*Exercise description*:
Reproduce exactly the lines from the one containing "Image resolution: width=597" through the end of the entries, including both. Drop the pictures.

------------------------------------------------------------

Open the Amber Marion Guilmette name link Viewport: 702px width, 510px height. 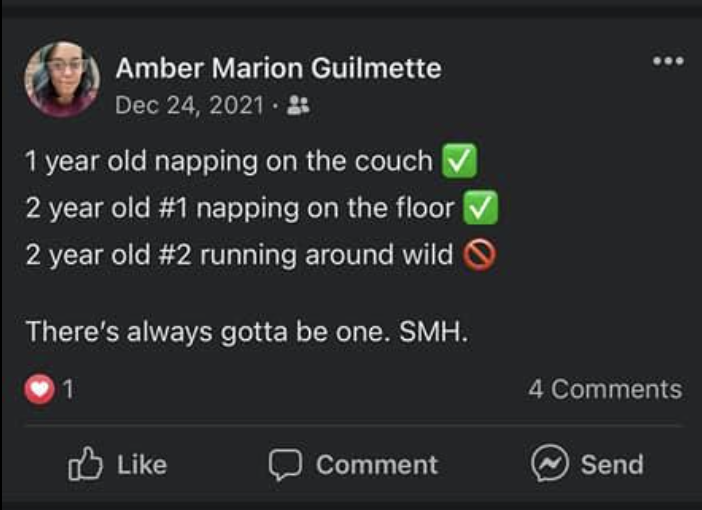[278, 68]
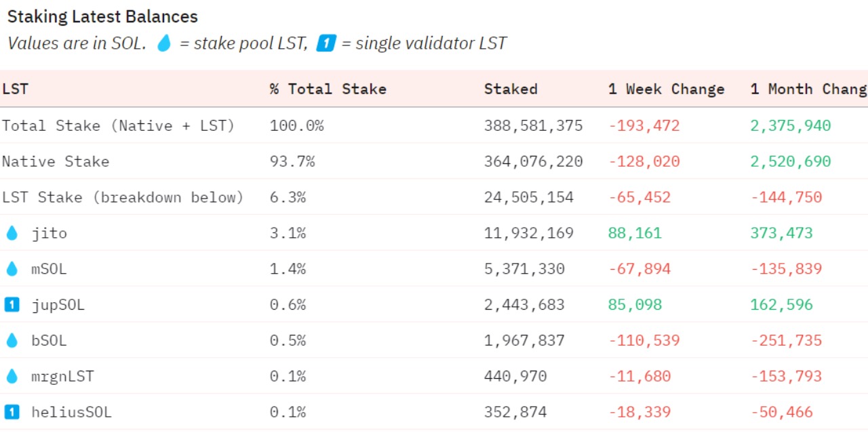Sort by the Staked column header
The height and width of the screenshot is (433, 868).
pyautogui.click(x=511, y=89)
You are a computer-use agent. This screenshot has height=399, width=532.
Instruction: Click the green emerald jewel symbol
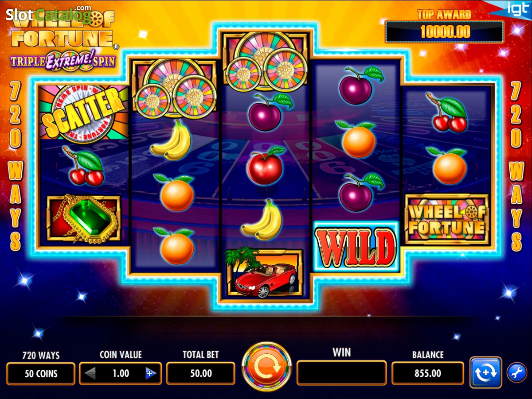[x=84, y=219]
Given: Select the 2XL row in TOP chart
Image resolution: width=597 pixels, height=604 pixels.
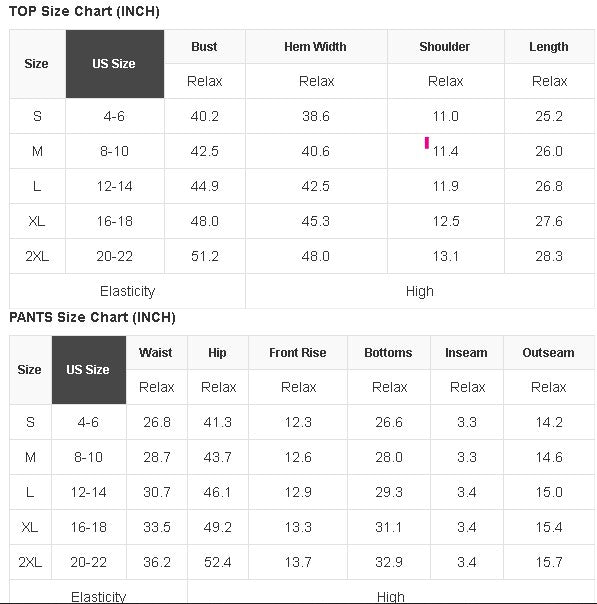Looking at the screenshot, I should [x=302, y=256].
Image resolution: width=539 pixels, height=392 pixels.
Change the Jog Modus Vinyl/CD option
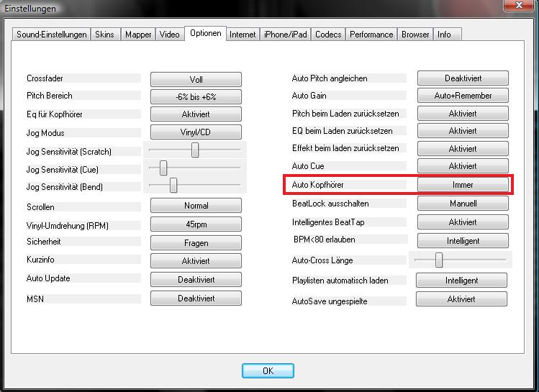196,132
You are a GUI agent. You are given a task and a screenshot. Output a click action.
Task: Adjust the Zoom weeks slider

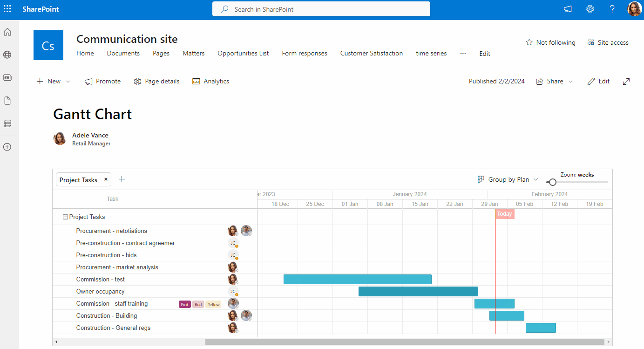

------------------------------------------------------------

*Task answer*:
Image resolution: width=597 pixels, height=604 pixels.
Looking at the screenshot, I should [x=302, y=256].
Image resolution: width=539 pixels, height=392 pixels.
Change the Jog Modus Vinyl/CD option
196,132
You are a GUI agent. You are given a task and a screenshot. Output a click action.
Task: Adjust the Zoom weeks slider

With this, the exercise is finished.